Bruce Springsteen on the cover of Time Magazine

Bruce Springsteen on the cover of Time Magazine

Does anybody remember the first time they heard Bruce Springsteen on the radio? I do, vividly.

I vaguely recall seeing his picture on that Time magazine cover of October 1975. Because, didn’t every family get Time magazine back then?

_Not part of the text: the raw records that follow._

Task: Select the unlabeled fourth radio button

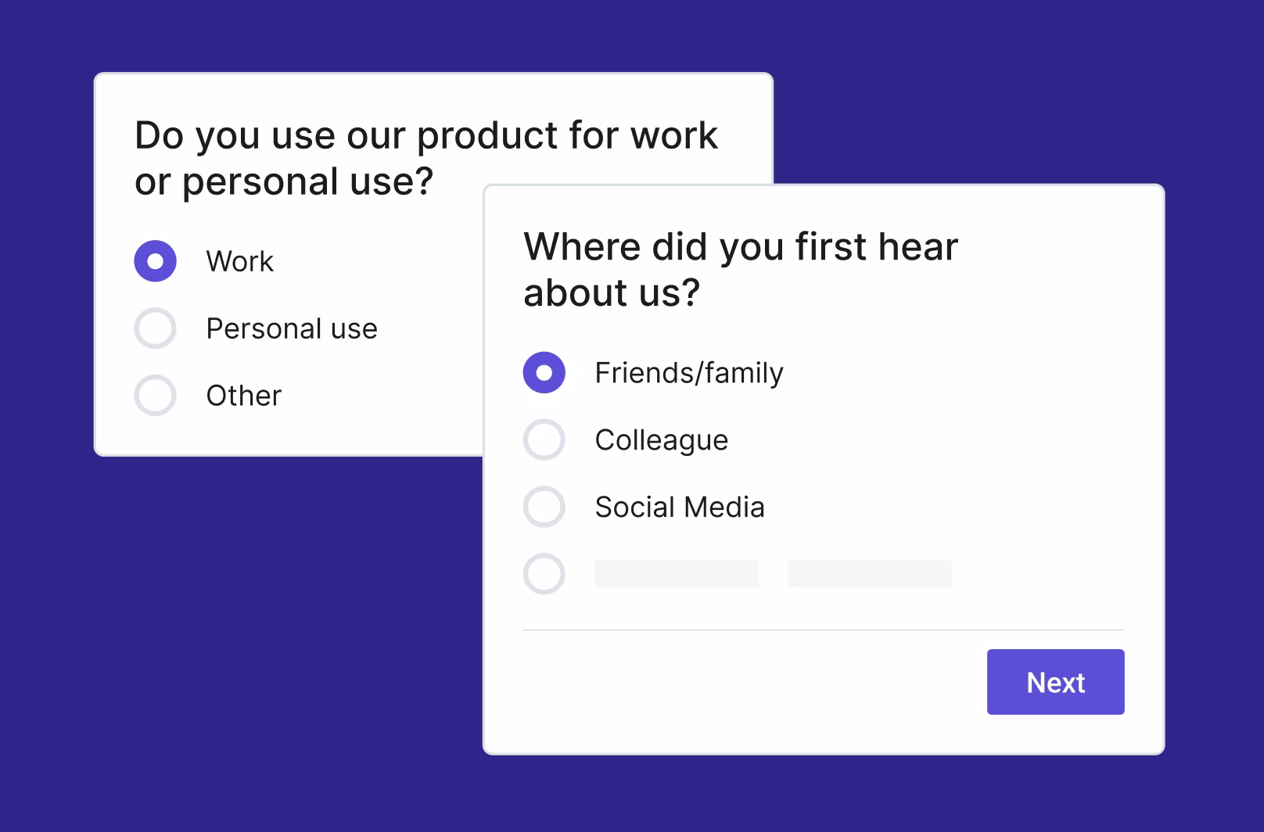Action: pyautogui.click(x=544, y=574)
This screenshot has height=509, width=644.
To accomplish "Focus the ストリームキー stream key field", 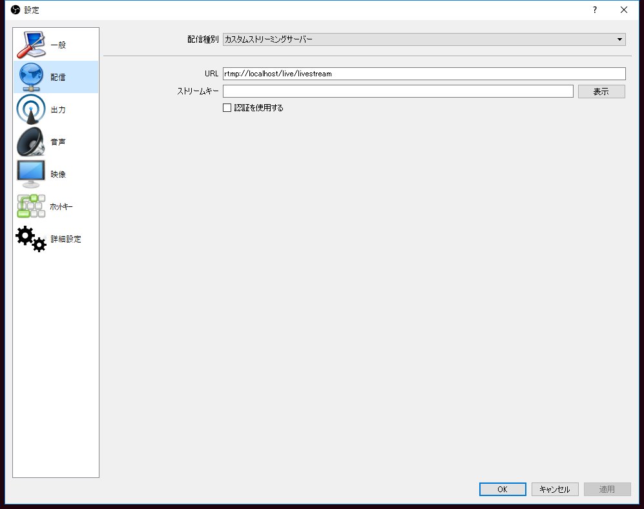I will [398, 91].
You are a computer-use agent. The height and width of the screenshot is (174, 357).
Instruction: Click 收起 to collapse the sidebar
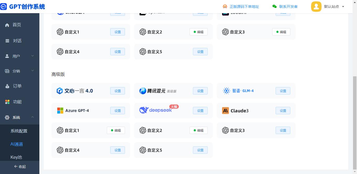20,166
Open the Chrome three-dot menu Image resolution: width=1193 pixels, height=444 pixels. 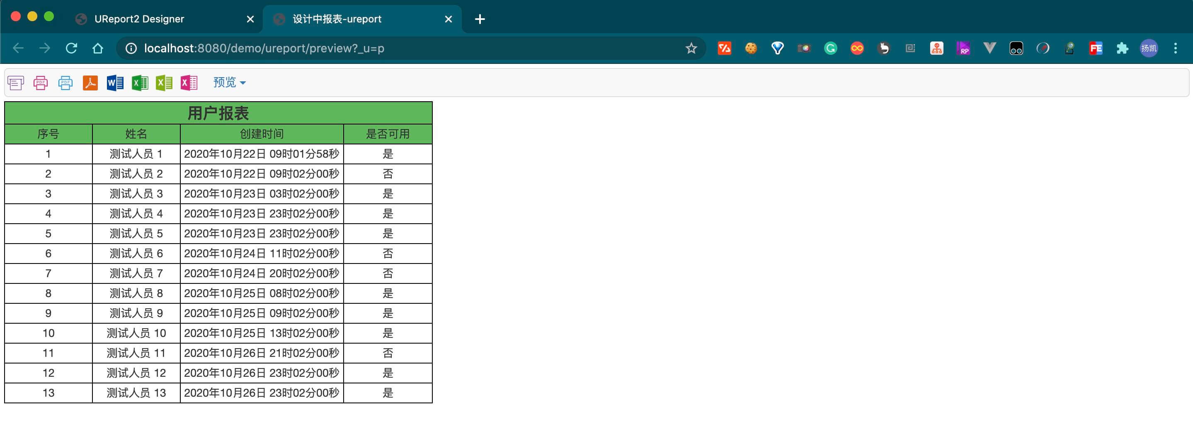point(1175,48)
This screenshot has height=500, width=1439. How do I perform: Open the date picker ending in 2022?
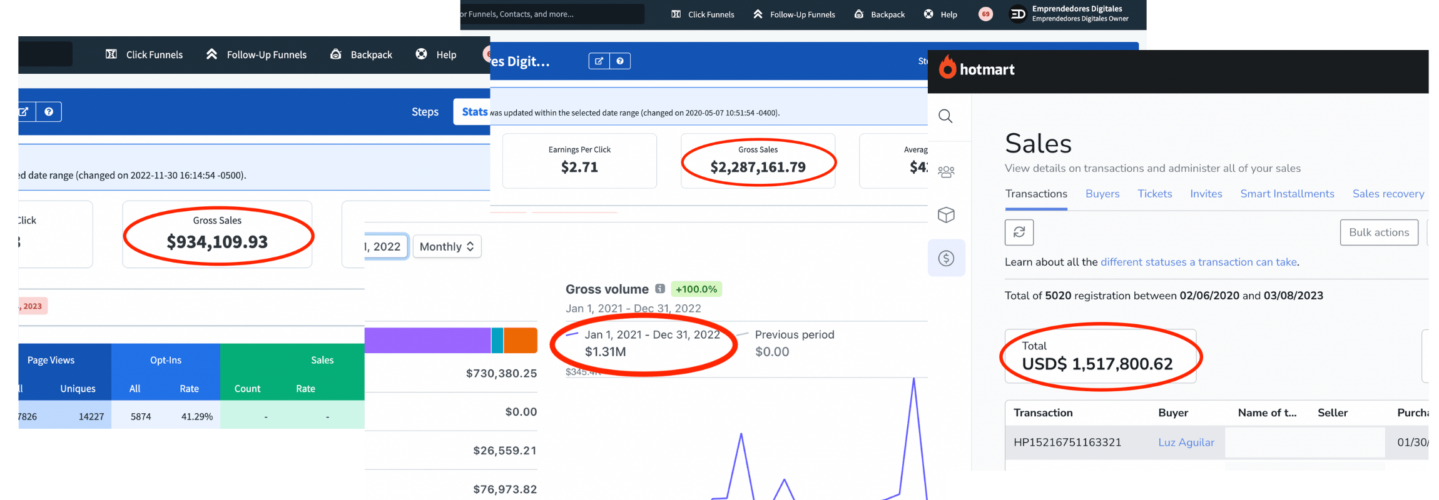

I’m not even sure I read the article. My immediate reaction was, “Who’s that bastard wearing a floppy hat indoors in the middle of summer?” So I filed that mental note away and didn’t give it another thought. I don’t know if it was a week later, a month later or what. But there I was on a Saturday afternoon, shooting baskets in the driveway at 15317 Walvern Blvd., listening to WMMS. And out of the tiny FM speaker plugged into the garage socket came this… voice. Singing “Born to Run.” And without anybody telling me, I immediately knew two things:

1. Oh crap, it’s the floppy hat bastard!

2. Holy crap, I gotta hear more of this!

So I spent the next couple years listening to almost nothing but Bruce. Which I’m pretty sure explains about 90% of my adult/relationship issues to this day. Sure, Tom Petty, Elvis Costello, John Mellencamp, David Bowie, Billy Idol, Jim Carroll (Catholic Boy), they got a few licks in. But since that moment in the driveway, my heart has belonged to Bruce! He’s one of the first singers who made sense to me, and who made it OK not to be Steve Perry, Brad Delp (Boston), Robert Plant etc. Fast forward 40 some years, and those are just a few of the reasons we started Trouble in the Heartland. Stay tuned for more!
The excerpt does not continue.